Home > Wild Heir (Fated Royals, #4)(2)

Wild Heir (Fated Royals, #4)(2)
Author: Dani Wyatt

My father turned to face me. We had both heard the rumors. Like all the Greengallows, Petre was deeply entangled in the Praquean Mafia. One of its leaders, just like his father. Their family controlled all but the smallest backroom gambling tables and when you borrowed money from the house, the Greengallows were the house.

As my eighteenth birthday loomed, they called in his debt with no other option for an extension. With no way to repay, it became clear what they really wanted and more than likely why they allowed my father to borrow from the house for so long. They did not want the money, they wanted what they did not have.

Title.

But there were darker rumors too—that Petre was petty, cruel, and quick to violence. Especially with women.

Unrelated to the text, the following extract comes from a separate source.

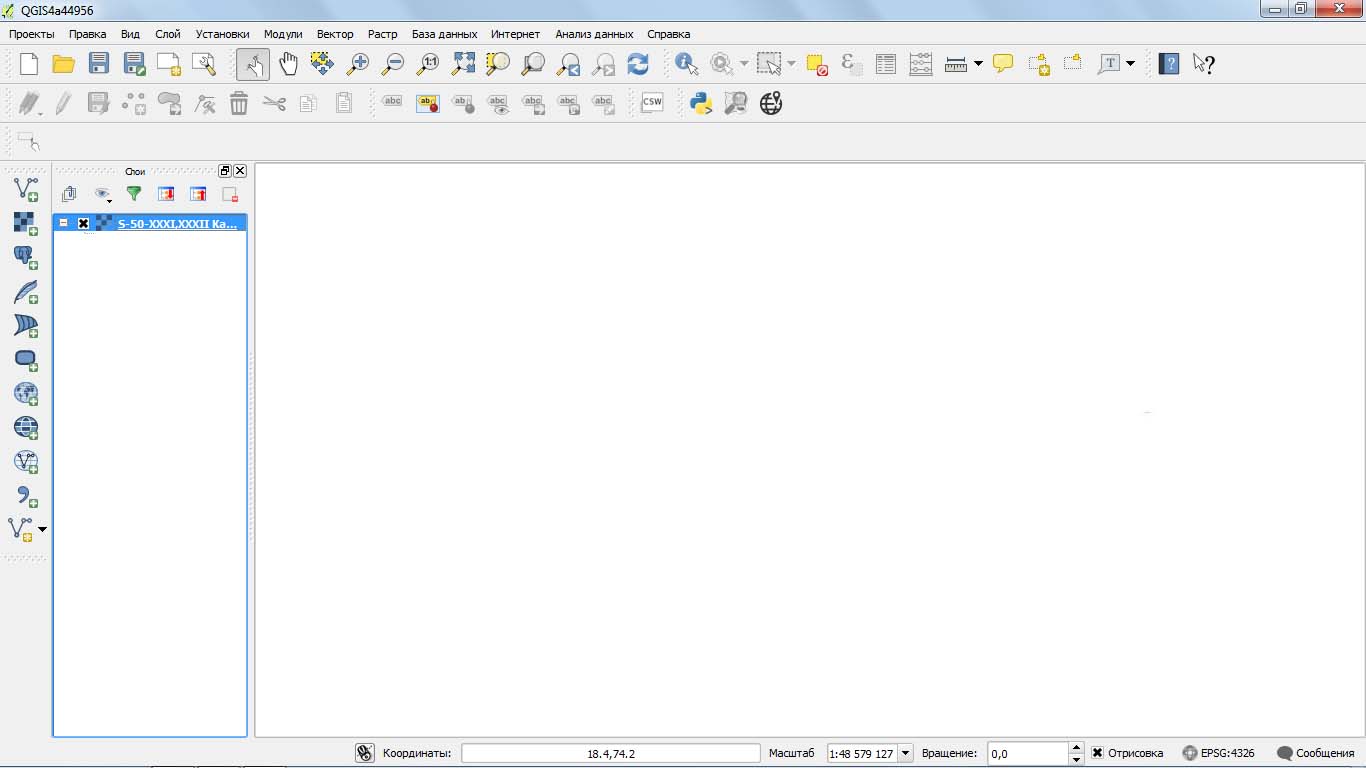Click Add Vector Layer icon in sidebar
The image size is (1366, 768).
click(x=26, y=189)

My father patted the back of my hand.

“If you watch your tongue and show him respect,” my father said, “I’m sure you’ll be just fine. I’m sorry, my child. Marriage is about connections. Creating allies and fulfilling larger causes.”

I huffed, swallowing hard, and ran my thumb over the engraving on my cigarette case. I didn’t need to say it, he already knew what I was thinking. Why was it that he was allowed to marry for love, against his family’s wishes, but the same wasn’t true for me? Perhaps women weren’t supposed to have such thoughts, but I did.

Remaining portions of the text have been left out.